What you need to do: Please find all lines in the data that hold the string "computer" and copy them.

[Stored data]
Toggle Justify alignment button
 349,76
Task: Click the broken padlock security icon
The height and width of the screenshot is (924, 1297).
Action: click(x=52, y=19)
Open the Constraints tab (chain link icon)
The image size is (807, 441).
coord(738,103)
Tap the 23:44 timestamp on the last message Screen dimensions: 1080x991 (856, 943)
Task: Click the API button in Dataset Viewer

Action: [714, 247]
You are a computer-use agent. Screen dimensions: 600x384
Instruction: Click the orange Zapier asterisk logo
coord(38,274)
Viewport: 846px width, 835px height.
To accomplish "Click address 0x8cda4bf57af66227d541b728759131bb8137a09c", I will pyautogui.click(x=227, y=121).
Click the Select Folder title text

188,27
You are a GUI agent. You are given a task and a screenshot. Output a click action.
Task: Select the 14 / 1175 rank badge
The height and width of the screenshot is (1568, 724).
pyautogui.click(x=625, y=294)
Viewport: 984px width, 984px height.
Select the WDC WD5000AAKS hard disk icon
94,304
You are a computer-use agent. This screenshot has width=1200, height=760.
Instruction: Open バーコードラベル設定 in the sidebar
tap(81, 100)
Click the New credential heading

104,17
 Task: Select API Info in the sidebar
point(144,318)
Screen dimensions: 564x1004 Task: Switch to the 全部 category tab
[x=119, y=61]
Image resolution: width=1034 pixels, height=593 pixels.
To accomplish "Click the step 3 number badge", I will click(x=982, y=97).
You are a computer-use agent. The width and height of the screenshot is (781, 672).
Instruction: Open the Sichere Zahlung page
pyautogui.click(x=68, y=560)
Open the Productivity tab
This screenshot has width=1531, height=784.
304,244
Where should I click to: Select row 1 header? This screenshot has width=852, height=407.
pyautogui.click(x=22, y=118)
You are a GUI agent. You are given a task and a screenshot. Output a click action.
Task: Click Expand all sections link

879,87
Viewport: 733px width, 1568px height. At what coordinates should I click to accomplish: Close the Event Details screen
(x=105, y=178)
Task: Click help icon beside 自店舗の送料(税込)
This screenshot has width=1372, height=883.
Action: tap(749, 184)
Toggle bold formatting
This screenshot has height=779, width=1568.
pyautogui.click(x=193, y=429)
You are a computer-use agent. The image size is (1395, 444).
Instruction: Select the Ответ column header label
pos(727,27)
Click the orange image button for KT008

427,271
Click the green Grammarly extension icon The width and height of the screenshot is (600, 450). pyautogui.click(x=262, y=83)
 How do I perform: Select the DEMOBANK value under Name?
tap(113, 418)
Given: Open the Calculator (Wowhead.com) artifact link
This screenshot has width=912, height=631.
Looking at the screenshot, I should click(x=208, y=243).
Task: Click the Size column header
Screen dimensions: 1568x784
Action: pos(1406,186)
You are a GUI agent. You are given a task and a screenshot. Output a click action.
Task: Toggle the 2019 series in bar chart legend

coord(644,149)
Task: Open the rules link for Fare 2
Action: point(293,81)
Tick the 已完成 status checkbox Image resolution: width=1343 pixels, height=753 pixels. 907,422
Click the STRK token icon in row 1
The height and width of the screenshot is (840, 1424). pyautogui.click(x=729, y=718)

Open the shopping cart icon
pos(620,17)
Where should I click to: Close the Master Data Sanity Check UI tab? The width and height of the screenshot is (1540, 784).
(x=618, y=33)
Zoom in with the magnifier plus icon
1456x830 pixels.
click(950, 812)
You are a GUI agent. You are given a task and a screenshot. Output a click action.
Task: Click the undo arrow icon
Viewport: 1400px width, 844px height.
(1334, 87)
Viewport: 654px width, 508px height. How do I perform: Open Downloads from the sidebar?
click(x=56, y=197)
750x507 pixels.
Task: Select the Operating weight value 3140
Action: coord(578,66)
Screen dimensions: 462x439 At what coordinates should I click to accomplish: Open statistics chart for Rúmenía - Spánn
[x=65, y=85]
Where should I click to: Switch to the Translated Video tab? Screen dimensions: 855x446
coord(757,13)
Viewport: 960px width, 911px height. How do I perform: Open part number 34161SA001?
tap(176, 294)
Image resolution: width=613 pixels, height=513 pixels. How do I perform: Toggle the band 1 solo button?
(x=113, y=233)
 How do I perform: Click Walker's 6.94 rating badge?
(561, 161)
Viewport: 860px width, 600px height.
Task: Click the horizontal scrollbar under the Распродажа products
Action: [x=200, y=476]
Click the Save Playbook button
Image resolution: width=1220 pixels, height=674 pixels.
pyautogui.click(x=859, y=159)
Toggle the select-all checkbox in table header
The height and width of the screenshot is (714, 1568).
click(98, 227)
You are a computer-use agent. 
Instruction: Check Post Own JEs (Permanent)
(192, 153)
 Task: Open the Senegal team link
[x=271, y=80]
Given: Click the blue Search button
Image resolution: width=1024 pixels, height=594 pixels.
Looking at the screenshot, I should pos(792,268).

Result below:
You are a computer-use agent. Screen dimensions: 600x384
You are a computer-use agent. This screenshot has width=1200, height=760.
You are a computer-use agent. The width and height of the screenshot is (781, 672).
You are a computer-use agent. The image size is (1395, 444).
You are a computer-use agent. 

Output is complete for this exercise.